Bradley Priory
- Interactive map of Bradley Priory

Monastery information
- Order: Augustinian
- Established: C.1220-34
- Disestablished: 1536
- Diocese: Diocese of Lincoln

Site
- Location: Nevill Holt, Leicestershire, England
- Coordinates: 52°33′01″N 0°47′14″W﻿ / ﻿52.550275°N 0.787239°W
- Grid reference: SK50211452
- Visible remains: None. Earthworks show the boundaries of the precinct.

= Bradley Priory =

Augustinian priory in Leicestershire, England

Bradley Priory was an Augustinian priory in the parish of Nevill Holt, Leicestershire, England.

==History==
The priory was founded between 1220 and 1234. The first mention of the priory is c. 1233–1234, when Robert Bundy (de Burnebi) is listed as patron. It is thought Robert may have been the founder of the priory.
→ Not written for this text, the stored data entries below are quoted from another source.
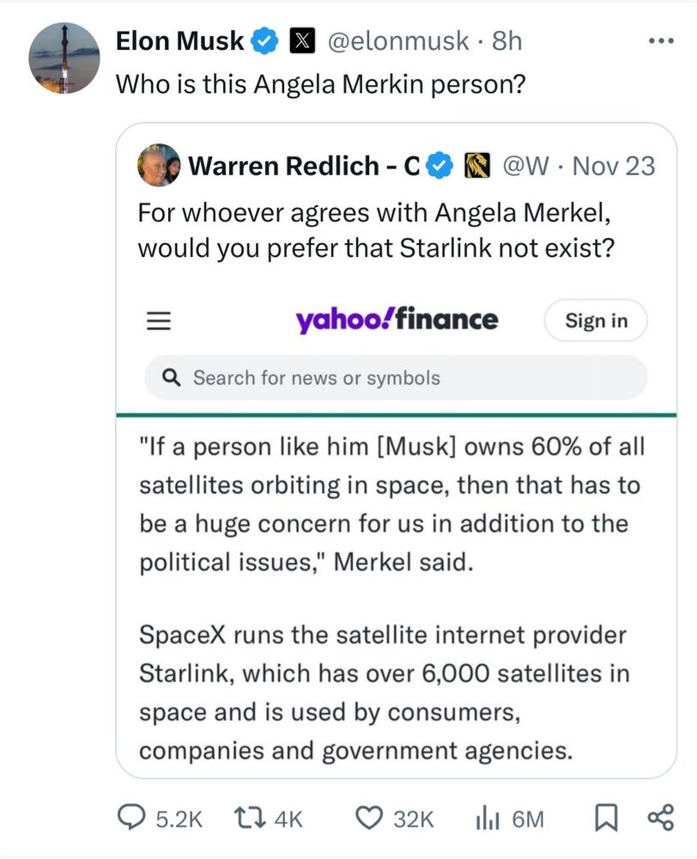The image size is (697, 859).
Task: Like the tweet with heart icon
Action: click(x=368, y=819)
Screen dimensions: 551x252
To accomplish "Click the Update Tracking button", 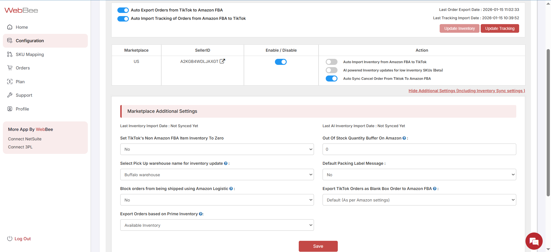I will tap(500, 28).
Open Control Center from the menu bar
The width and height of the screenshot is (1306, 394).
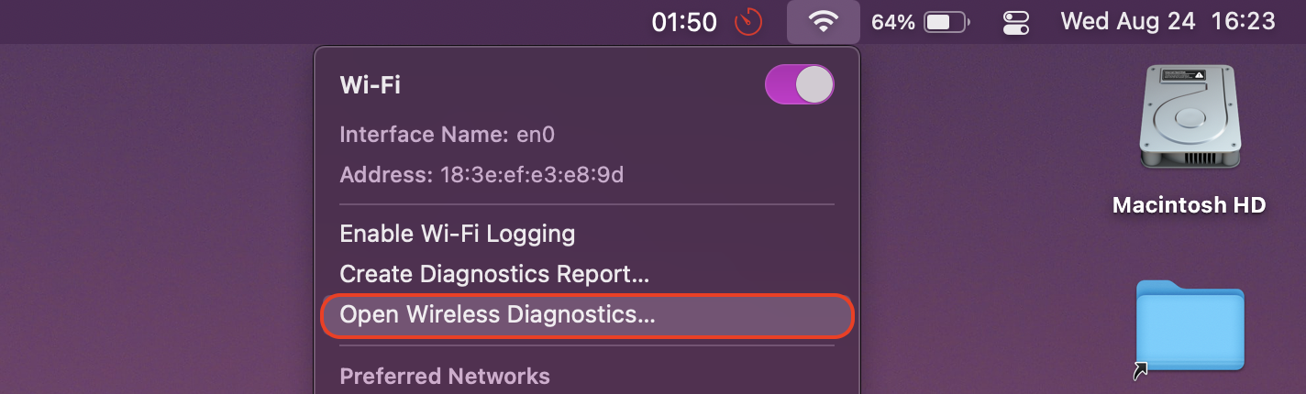click(1016, 22)
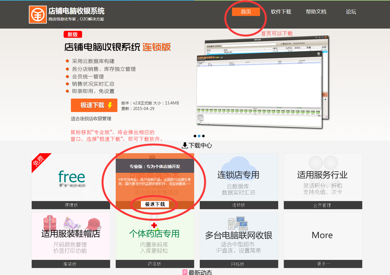Click the 连锁版 label bar
The height and width of the screenshot is (275, 390).
pyautogui.click(x=238, y=205)
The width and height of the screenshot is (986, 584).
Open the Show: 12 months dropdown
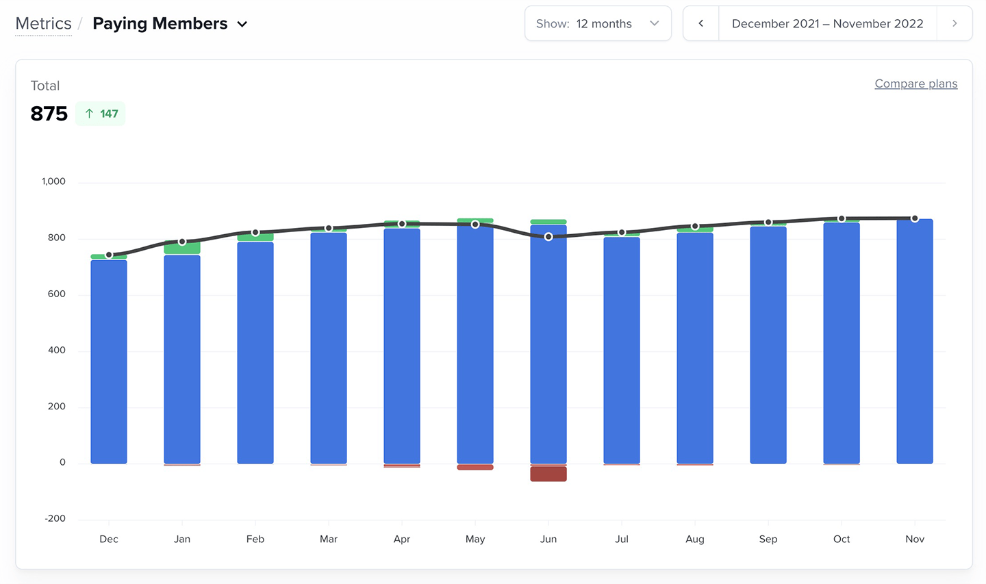[x=597, y=23]
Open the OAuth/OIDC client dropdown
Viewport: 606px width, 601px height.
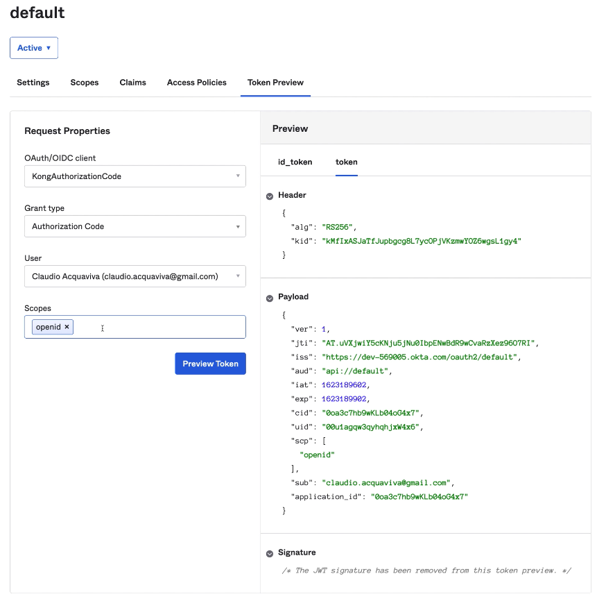[x=135, y=176]
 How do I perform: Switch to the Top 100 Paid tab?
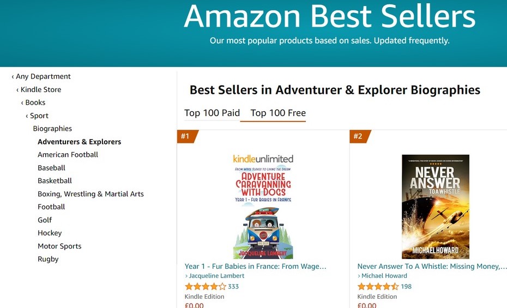coord(212,113)
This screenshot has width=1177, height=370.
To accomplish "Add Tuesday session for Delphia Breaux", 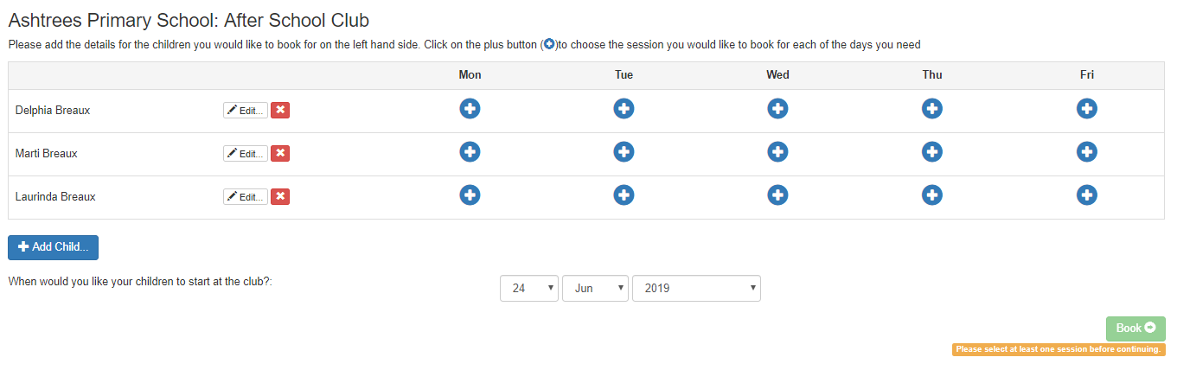I will [x=624, y=109].
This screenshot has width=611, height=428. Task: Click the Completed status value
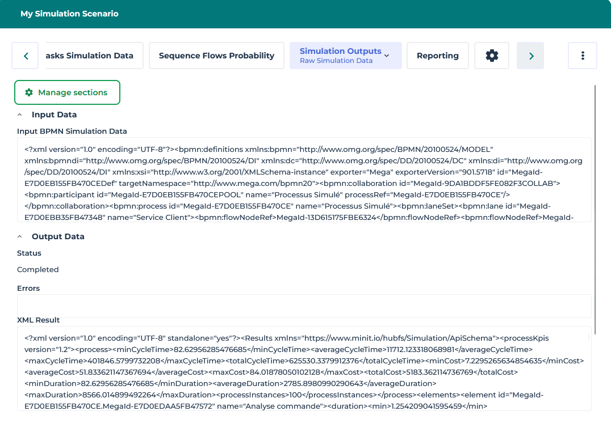click(x=38, y=270)
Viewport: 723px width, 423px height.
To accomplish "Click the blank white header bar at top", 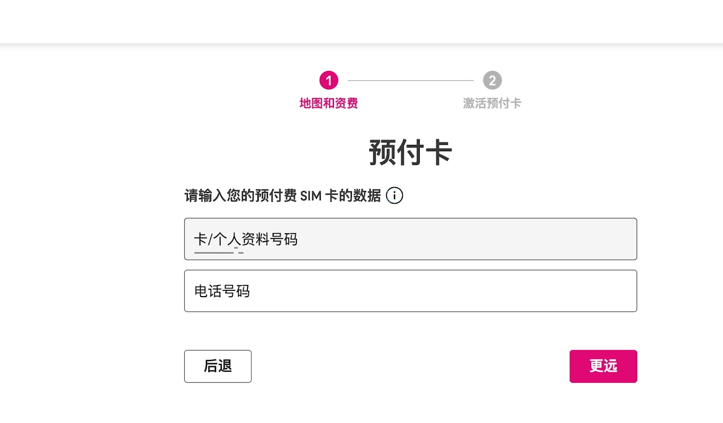I will click(362, 22).
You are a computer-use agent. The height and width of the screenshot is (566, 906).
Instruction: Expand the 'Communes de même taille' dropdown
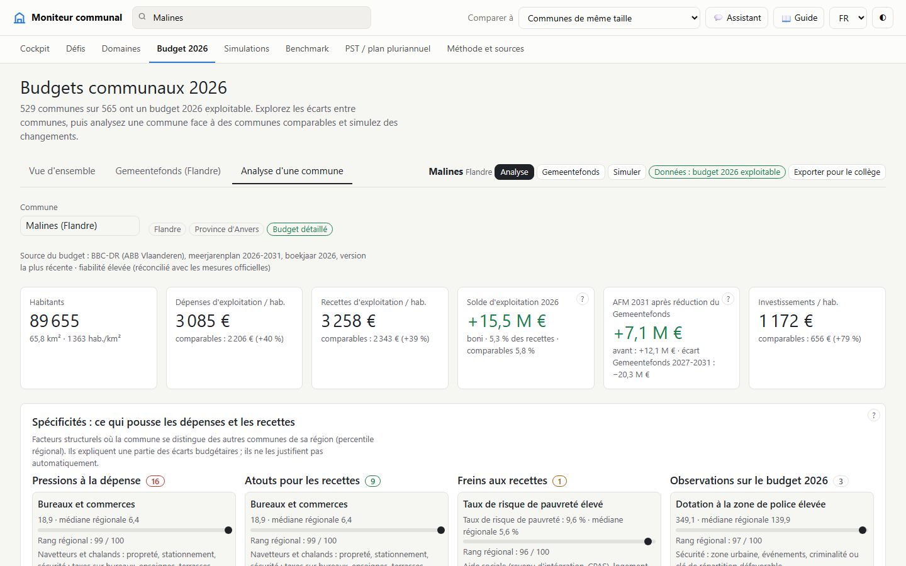(x=609, y=18)
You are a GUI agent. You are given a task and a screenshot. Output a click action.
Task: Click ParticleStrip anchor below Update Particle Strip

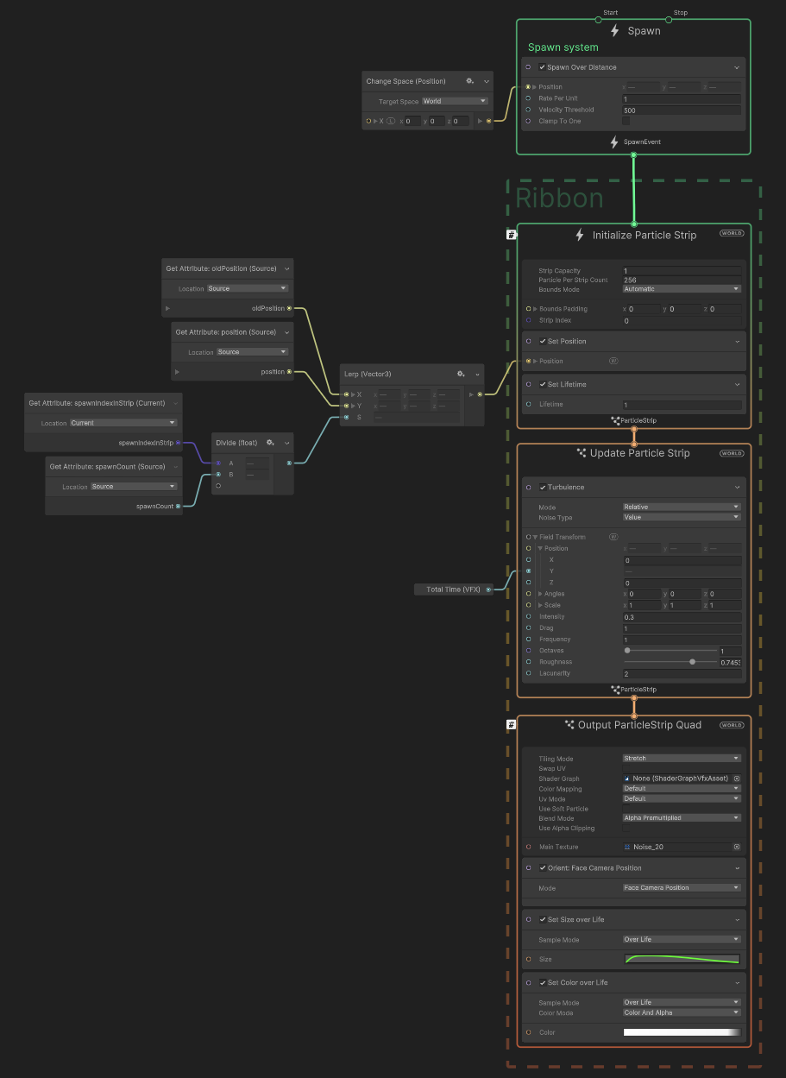634,689
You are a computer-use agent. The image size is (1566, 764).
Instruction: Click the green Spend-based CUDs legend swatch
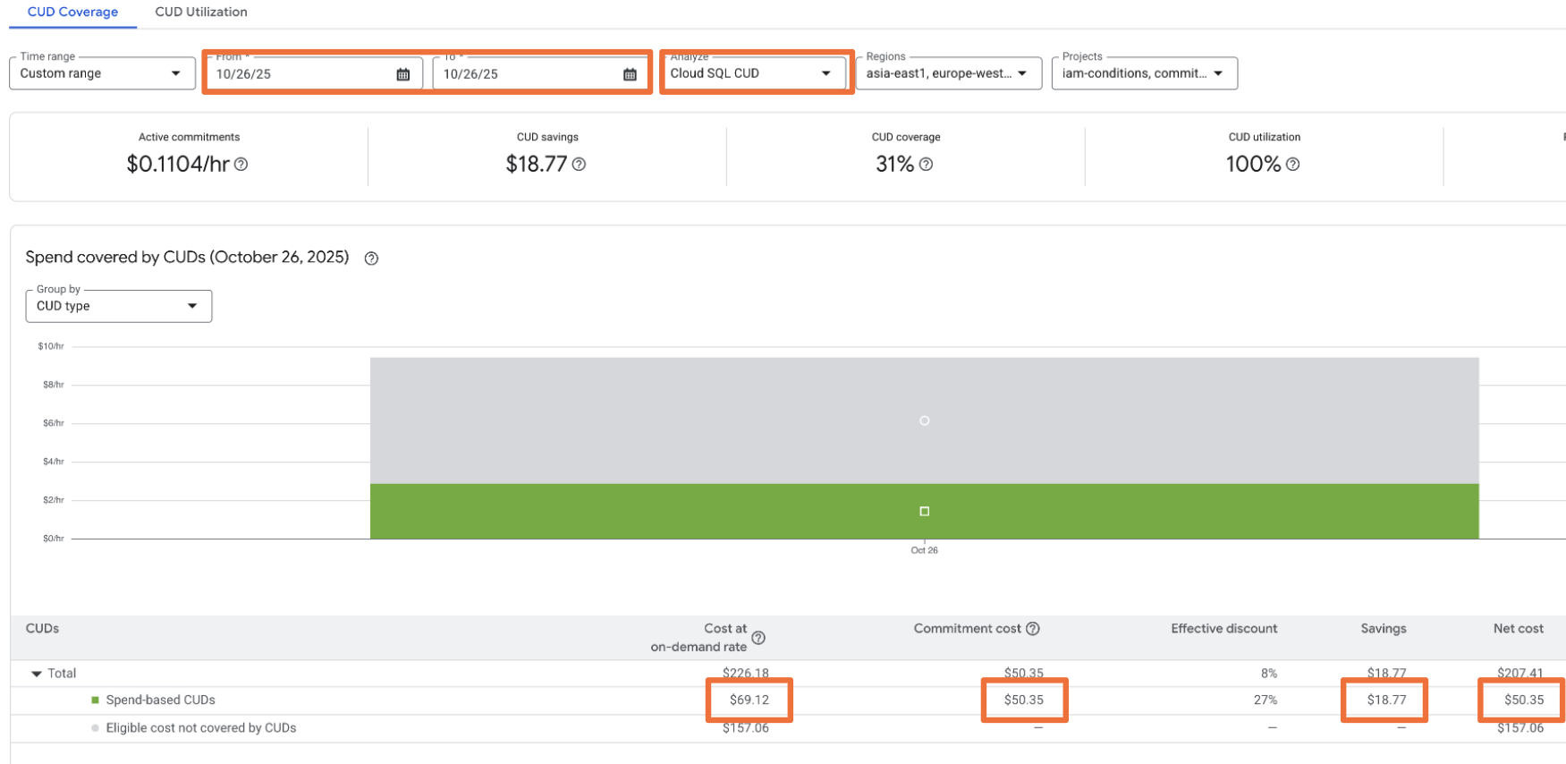(96, 700)
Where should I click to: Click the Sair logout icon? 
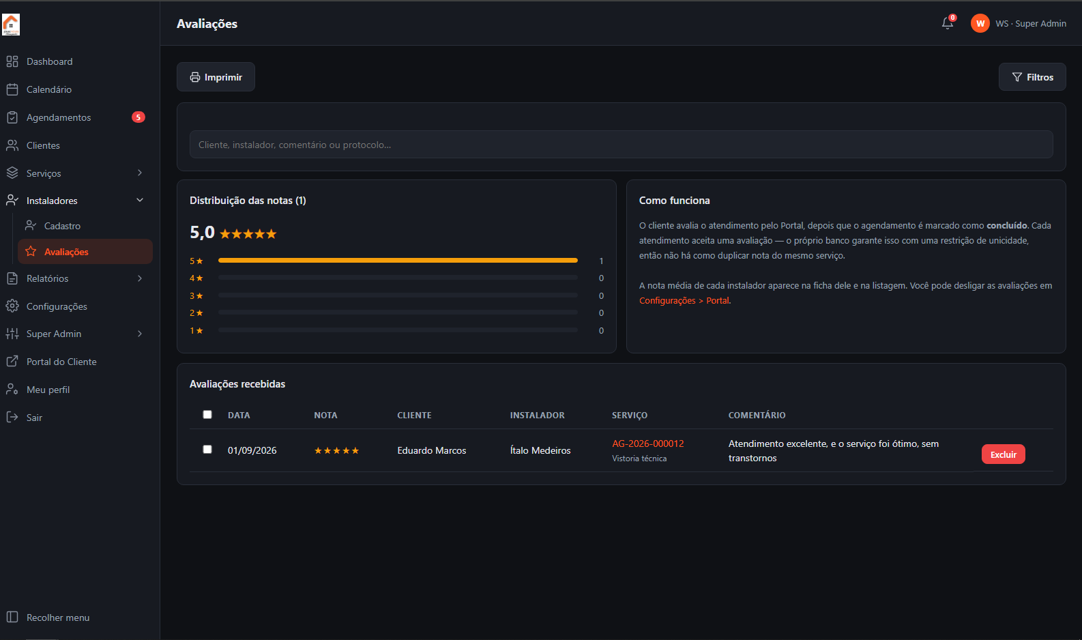click(12, 418)
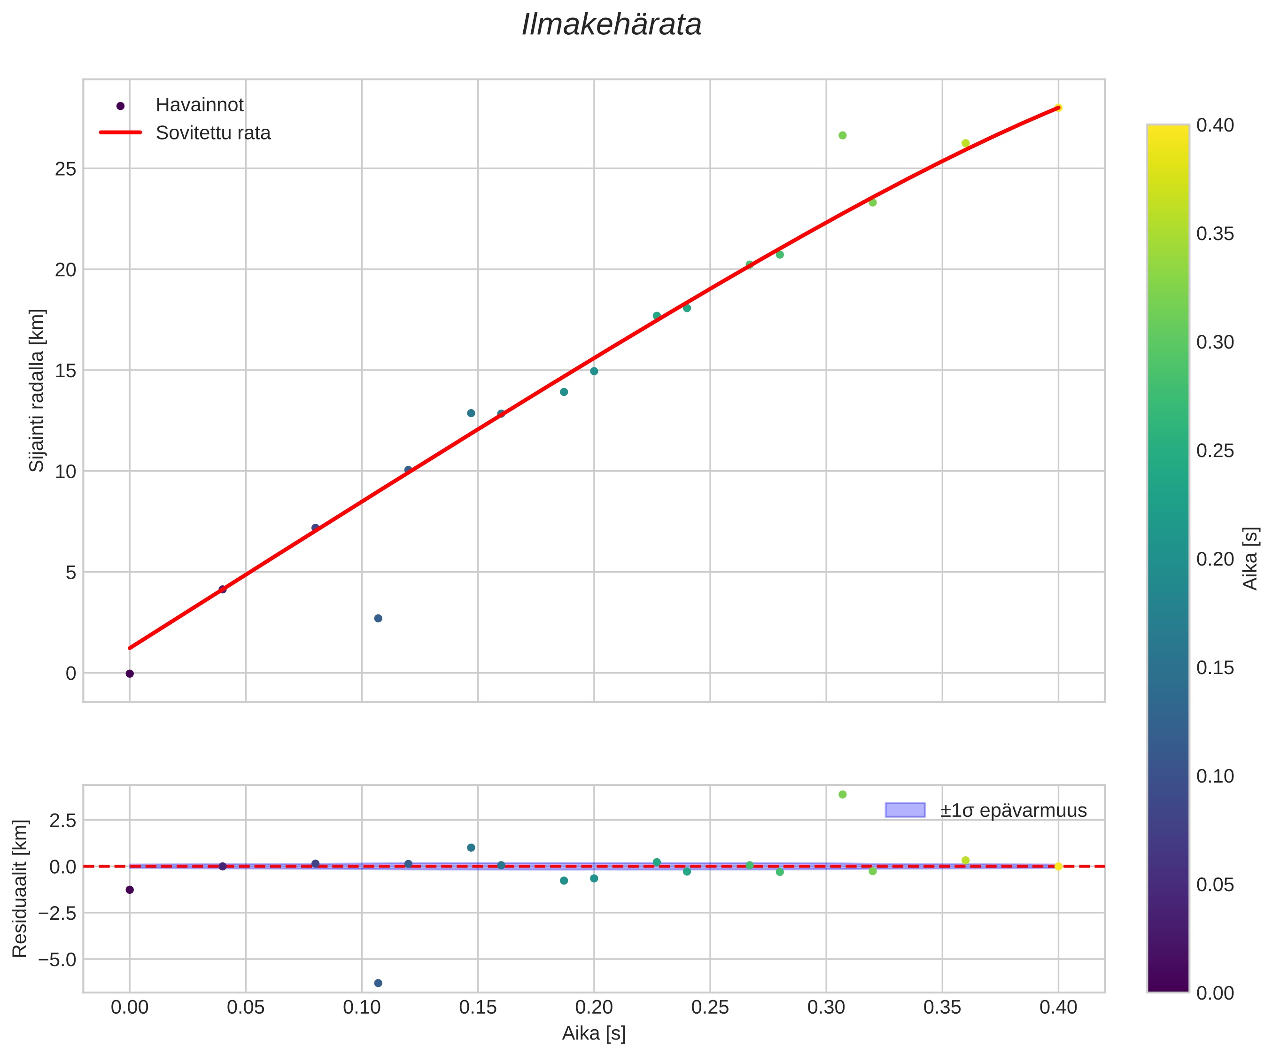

The priory was only very small and as such was not always granted its own prior. For example, John Penny served as both prior of Bradley and Abbot of Leicester Abbey. In 1535, there were only two canons at the priory and only a single child at the almonry.

The priory is known to have owned a windmill at Holt since it was founded and gained the manor of Blaston in 1385. In the Valor Ecclesiasticus of 1535, the priory is recorded as owning land in Blaston, Slawston, Holt and Holyoak, and had a total income of just over £20.

The priory was dissolved c. 1536, and the prior was granted an annual pension of £4. In 1537, the site was granted to Humphrey Nevill.

The site today is occupied by Priory Farm. Nothing remains of the priory building, although earthworks exist showing the precinct boundaries.

==Priors of Bradley==
- Robert, elected 1233–4.
- Henry, appointed by the Bishop of Lincoln, 1263.
- Walter of Drayton, confirmed 1290, resigned 1295.
- John of Kirkby, confirmed 1295.
- Walter of Drayton, elected 1300, deprived 1302.
- John of Quorndon, elected 1302, occurs 1309.
- Richard of Brownknave, elected 1381,
- Richard Chanon, occurs 1389.
- Richard Stokes, resigned 1393.
- William Wenge, elected 1393, died 1415.
- John Coventry, elected 1415.
- Henry Medburn, resigned 1481.
- Thomas Leicester, died 1493.
- Thomas Horninghold, elected 1493, resigned 1503.
- John Penny, Abbot of Leicester, admitted 1503, resigned 1508.